┏━━
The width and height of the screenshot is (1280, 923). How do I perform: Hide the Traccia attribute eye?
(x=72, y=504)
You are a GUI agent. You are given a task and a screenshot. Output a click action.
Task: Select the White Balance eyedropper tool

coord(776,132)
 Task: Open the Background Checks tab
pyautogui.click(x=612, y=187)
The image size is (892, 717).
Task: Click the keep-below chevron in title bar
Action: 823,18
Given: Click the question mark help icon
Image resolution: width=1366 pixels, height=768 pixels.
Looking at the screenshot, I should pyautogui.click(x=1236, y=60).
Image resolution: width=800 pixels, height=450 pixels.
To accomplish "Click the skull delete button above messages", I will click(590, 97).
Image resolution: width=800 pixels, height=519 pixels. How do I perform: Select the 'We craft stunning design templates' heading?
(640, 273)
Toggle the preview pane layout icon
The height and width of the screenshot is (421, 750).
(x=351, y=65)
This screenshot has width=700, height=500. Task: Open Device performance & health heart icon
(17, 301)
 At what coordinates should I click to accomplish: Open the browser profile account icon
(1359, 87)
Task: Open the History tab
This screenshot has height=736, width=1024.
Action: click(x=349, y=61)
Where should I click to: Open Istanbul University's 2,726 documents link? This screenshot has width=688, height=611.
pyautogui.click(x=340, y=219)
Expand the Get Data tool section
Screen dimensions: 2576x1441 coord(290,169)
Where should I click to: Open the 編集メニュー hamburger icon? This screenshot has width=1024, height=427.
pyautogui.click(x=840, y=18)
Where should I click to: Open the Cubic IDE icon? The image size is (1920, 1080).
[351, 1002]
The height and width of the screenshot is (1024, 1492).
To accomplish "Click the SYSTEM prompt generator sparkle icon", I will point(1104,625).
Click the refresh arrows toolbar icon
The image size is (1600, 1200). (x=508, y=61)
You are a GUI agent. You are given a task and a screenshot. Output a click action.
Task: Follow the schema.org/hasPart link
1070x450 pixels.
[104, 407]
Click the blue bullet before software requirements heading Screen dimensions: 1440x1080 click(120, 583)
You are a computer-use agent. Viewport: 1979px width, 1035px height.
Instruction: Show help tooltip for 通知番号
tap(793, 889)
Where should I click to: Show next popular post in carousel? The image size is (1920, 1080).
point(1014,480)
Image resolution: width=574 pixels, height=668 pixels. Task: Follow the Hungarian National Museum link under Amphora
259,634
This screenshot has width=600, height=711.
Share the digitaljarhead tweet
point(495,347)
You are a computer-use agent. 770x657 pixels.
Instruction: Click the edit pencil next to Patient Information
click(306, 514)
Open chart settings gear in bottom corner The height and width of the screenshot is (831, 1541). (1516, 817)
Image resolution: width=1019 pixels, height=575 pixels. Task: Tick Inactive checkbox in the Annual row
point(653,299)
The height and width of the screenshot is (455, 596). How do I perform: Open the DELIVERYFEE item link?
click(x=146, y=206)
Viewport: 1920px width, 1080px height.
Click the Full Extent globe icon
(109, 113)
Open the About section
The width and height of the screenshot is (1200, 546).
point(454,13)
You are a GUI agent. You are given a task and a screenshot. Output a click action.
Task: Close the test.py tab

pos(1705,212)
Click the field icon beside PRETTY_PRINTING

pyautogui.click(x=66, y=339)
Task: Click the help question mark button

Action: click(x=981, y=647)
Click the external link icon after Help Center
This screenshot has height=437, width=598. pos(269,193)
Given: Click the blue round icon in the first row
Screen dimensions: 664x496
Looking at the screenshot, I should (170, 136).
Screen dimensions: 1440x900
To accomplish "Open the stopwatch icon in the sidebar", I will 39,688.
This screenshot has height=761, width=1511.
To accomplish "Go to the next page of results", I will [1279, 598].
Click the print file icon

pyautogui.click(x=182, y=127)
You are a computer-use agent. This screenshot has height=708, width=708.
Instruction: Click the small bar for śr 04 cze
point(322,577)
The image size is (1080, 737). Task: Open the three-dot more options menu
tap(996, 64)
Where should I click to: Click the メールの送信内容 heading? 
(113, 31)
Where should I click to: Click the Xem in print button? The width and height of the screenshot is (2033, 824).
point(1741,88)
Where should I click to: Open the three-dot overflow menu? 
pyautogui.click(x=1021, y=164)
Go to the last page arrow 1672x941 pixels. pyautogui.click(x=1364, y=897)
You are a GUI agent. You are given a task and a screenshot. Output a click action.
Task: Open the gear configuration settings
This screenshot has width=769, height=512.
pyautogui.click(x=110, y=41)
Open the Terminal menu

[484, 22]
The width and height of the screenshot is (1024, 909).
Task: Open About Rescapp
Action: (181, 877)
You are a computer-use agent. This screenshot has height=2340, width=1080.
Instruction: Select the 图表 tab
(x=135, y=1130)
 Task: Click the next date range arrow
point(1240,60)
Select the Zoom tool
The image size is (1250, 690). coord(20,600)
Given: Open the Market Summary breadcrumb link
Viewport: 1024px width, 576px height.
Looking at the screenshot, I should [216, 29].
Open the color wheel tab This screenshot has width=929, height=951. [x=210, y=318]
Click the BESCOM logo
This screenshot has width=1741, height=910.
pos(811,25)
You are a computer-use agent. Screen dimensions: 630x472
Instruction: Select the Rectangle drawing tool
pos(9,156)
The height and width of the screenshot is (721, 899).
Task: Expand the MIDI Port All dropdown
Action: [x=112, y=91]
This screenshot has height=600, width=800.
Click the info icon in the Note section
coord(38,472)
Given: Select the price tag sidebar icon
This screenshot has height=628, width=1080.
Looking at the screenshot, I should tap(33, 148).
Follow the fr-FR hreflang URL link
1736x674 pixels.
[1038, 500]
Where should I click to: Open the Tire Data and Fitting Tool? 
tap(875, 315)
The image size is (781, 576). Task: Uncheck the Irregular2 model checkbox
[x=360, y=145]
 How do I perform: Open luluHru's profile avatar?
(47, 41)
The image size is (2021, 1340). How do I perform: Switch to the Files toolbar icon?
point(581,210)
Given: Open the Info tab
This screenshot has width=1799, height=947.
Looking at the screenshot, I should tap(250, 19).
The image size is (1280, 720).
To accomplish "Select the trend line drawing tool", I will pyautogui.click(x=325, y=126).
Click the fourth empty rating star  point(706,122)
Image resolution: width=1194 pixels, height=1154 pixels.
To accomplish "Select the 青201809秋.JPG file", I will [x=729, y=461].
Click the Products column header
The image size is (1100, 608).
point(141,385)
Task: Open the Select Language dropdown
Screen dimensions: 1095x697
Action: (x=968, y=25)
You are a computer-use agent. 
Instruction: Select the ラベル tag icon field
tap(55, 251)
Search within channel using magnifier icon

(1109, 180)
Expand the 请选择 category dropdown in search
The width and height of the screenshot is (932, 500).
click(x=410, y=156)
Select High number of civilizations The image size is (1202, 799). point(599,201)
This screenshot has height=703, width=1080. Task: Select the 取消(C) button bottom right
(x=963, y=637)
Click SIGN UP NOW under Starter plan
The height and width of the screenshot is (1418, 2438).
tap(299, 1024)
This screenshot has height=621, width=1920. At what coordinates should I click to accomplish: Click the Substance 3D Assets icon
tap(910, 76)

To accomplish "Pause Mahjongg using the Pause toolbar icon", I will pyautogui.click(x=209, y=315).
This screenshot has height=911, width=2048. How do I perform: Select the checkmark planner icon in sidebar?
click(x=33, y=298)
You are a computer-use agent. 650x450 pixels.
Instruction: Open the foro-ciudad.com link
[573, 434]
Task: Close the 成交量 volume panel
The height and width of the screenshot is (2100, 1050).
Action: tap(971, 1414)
┗━━
▸ **WHAT YOU NEED TO DO**: Lay out the lines from the very start of the entries through the line containing "Action: 823,18" as a numbered list, both ends included and blank lines left out.

▸ **TASK ANSWER**:
1. The width and height of the screenshot is (1280, 923). How do I perform: Hide the Traccia attribute eye?
2. (x=72, y=504)
3. You are a GUI agent. You are given a task and a screenshot. Output a click action.
4. Task: Select the White Balance eyedropper tool
5. coord(776,132)
6.  Task: Open the Background Checks tab
7. pyautogui.click(x=612, y=187)
8. The image size is (892, 717).
9. Task: Click the keep-below chevron in title bar
10. Action: 823,18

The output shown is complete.